I have lived through many crises and moments of doom and watched this cycle happening many times. After 9/11, I was told London was going to empty. After the second Iraq war, London was going to empty. Then we moved beyond that to the 2007 crash and then after that the Government changed all the non-domicile rules and then I was told that all the hedge fund guys were going to leave London. It doesn’t happen because people like their asset and they stick it out.
We’ll come back to that, but presumably with your first fund, you ended up raising less money and did you also end up with a less diversified portfolio than you would’ve liked?
Yes but we ended up with six great assets in our first fund. The model at that stage, was to buy a good property, put a tenant into it, get the planning consent to transform the house and then do the development. Reposition the asset, so to speak, in financial terms, and then sell it. That worked pretty well from 2010 to 2014 and we learnt a lot about how to do the planning process and construction.
Then we raised our second fund in 2013 with double the number of investors. What became clearer is that we had really started to understand the family house market – understand the tenants, the finishes of the houses, the rents that they will pay, the expectations that they have, the maintenance routines that are required. I’ll come back to rental because that’s where the market has taken us. We bought one or two good flats from developers, which was also an interesting journey.
Before they’d been built?
Yes, before they’d been built. With high transaction costs, it only makes sense as an investor if you can buy new-build at a very substantial discount. And guess what? The best developments aren’t for sale at a meaningful discount. You can always go and buy the tat cheaply but that’s not usually a smart or a safe way to invest.

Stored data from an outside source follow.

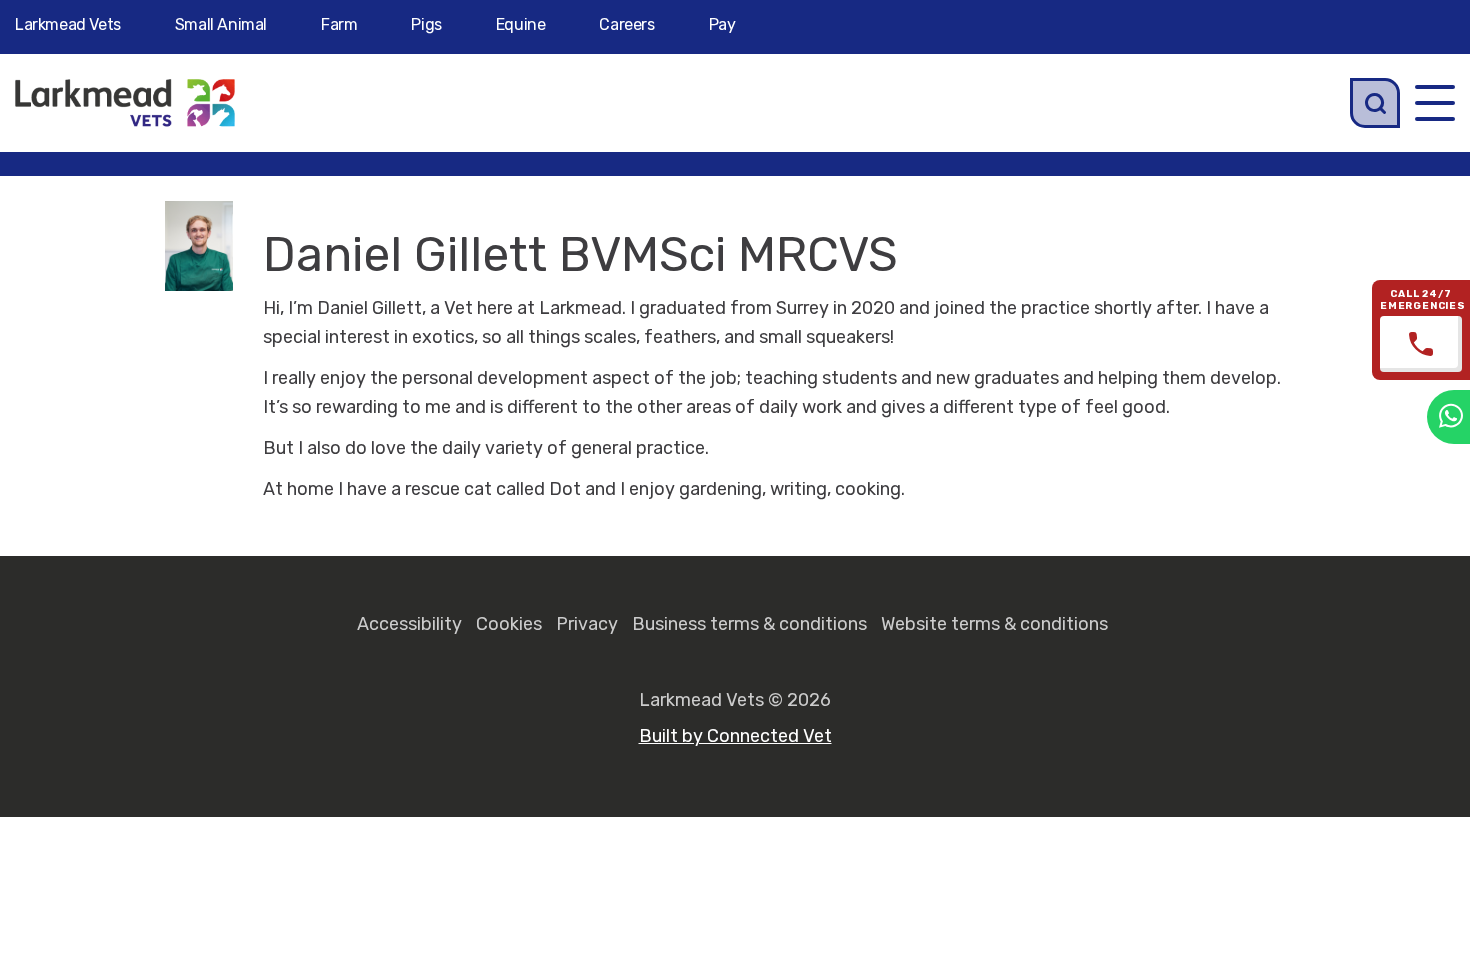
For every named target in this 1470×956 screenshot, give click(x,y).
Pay (722, 24)
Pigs (426, 24)
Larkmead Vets (68, 25)
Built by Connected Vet (735, 736)
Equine (521, 24)
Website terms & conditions (994, 624)
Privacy (587, 624)
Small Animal (221, 24)
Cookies (509, 624)
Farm (339, 24)
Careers (626, 24)
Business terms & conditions (749, 624)
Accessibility (409, 624)
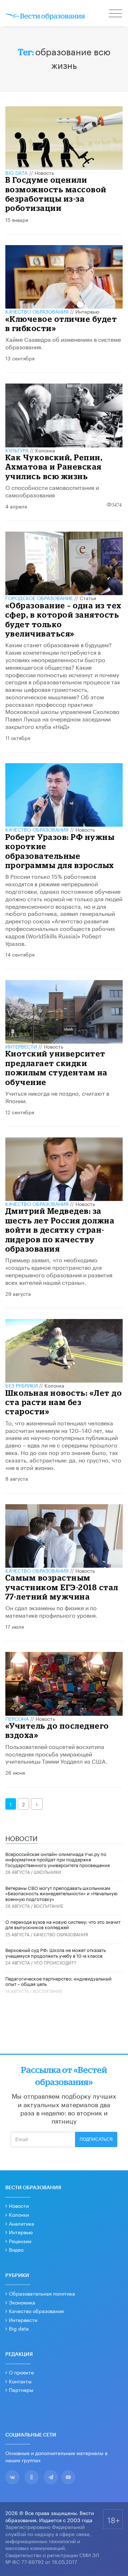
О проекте (21, 2372)
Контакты (20, 2381)
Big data (19, 2328)
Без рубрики (21, 1385)
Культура (16, 450)
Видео (16, 2249)
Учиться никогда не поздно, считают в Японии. (57, 1096)
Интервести (23, 2319)
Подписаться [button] (96, 2139)
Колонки (19, 2214)
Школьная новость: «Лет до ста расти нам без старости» (63, 1402)
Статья (88, 598)
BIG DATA (16, 172)
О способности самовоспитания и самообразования (52, 490)
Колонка (45, 450)
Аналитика (21, 2223)
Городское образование (39, 598)
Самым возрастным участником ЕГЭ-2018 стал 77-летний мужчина (61, 1587)
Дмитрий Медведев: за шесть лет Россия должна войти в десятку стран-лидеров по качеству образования (60, 1229)
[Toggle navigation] (116, 14)
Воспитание (48, 1905)
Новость (44, 172)
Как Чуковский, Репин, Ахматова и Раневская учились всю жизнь (54, 467)
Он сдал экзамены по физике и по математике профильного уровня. (51, 1611)
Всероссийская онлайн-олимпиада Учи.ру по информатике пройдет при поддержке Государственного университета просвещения (57, 1859)
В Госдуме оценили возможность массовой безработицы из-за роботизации (56, 193)
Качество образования (37, 311)
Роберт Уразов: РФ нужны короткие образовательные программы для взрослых (60, 850)
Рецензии (20, 2241)
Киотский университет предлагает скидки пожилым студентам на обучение (56, 1067)
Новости (19, 2205)
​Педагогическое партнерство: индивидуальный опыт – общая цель (58, 1980)
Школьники (47, 1871)
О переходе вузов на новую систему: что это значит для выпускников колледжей (63, 1924)
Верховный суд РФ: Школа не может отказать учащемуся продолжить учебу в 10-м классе (55, 1952)
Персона (17, 1718)
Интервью (87, 311)
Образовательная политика (42, 2293)
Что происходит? (55, 1962)
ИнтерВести (21, 1046)
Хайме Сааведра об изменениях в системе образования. (63, 342)
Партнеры (21, 2389)
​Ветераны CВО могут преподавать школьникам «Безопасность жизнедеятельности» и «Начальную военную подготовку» (61, 1893)
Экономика (22, 2302)
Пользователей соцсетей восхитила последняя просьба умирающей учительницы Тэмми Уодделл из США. (56, 1753)
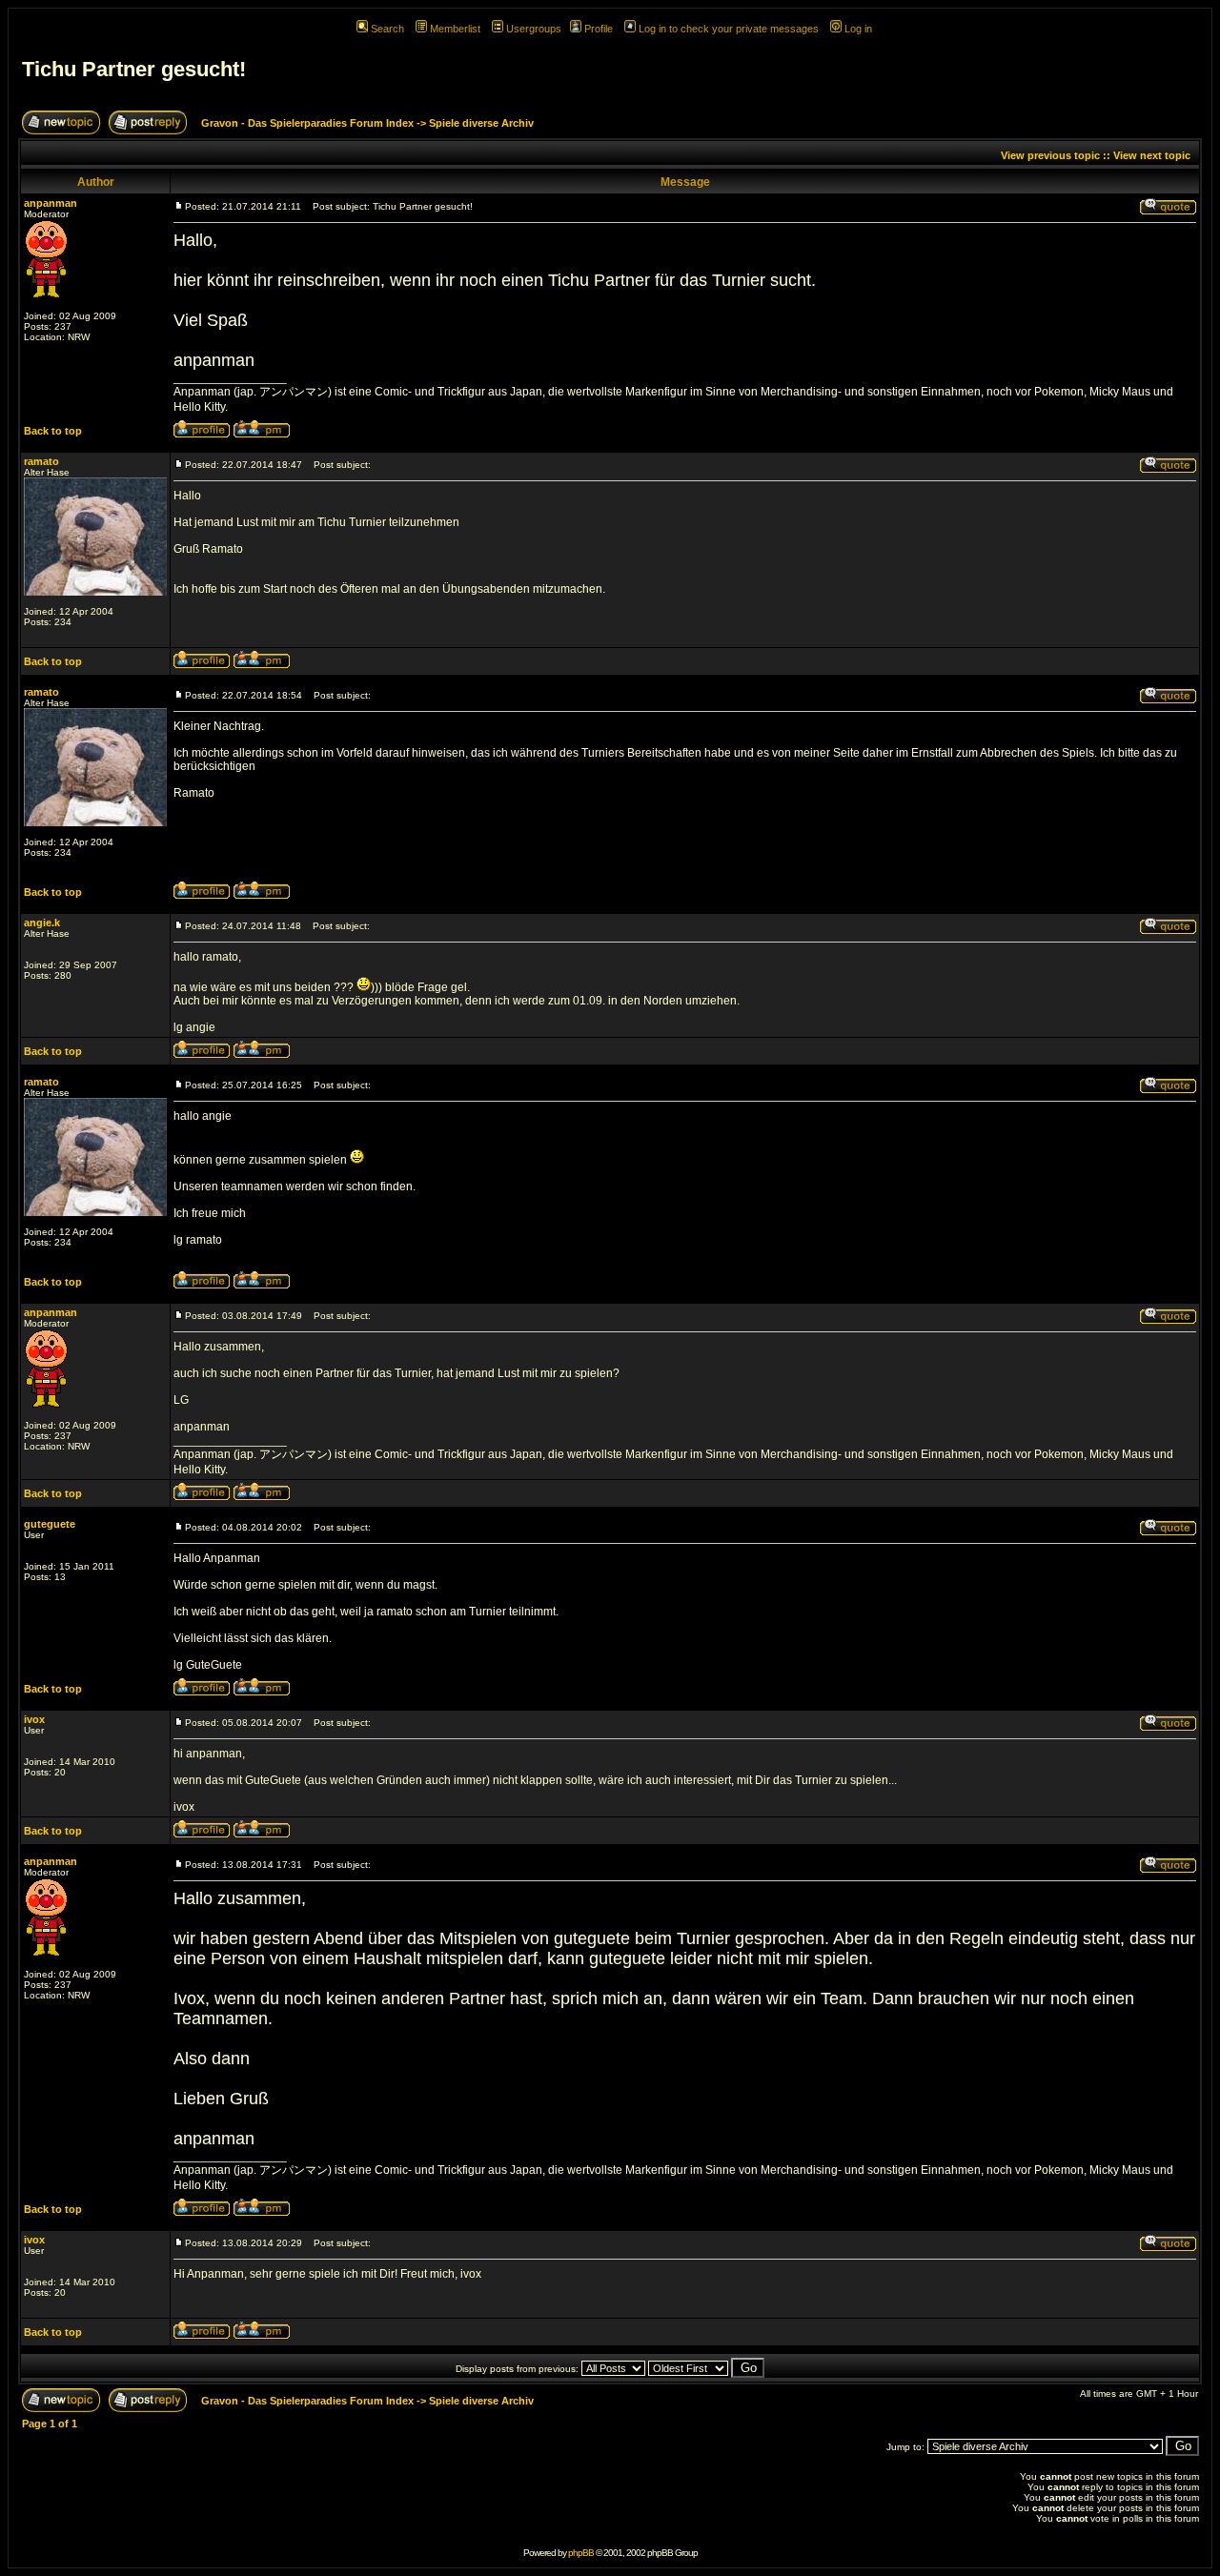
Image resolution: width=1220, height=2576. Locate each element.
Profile (598, 28)
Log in (858, 28)
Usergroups (533, 28)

We have always tried to find special and unusual houses. So, low-built, with good gardens, everything that you would look at and say, “that’s a really good house”, as opposed to the typical tall, thin London house where you’re going up and down stairs the whole time, that increasingly the international buyer comes to and goes, “Goodness, is that how you all live in London?” You can buy a run of the mill London house in today’s market very quickly and easily but it’s never going to outperform the market in either good or bad conditions. It becomes a commodity.
And you would get that extra value by increasing the square footage primarily?
Typically by doing two things. Adding space, but also redesigning the layout, as wholesale changes are needed to the architecture when you find a house that is poorly laid out and you need to create a space for the twenty-first century. Of course that means something to you and something different to me and something different to the next guy. But there’s an awful lot of architectural work in it. You are trying to create a completely new house. I’ve always been quite clear that our business is less about financial engineering than about design. We’re conservative with our debt, we’re not trying to flip properties in two or three years. We are investors, not traders.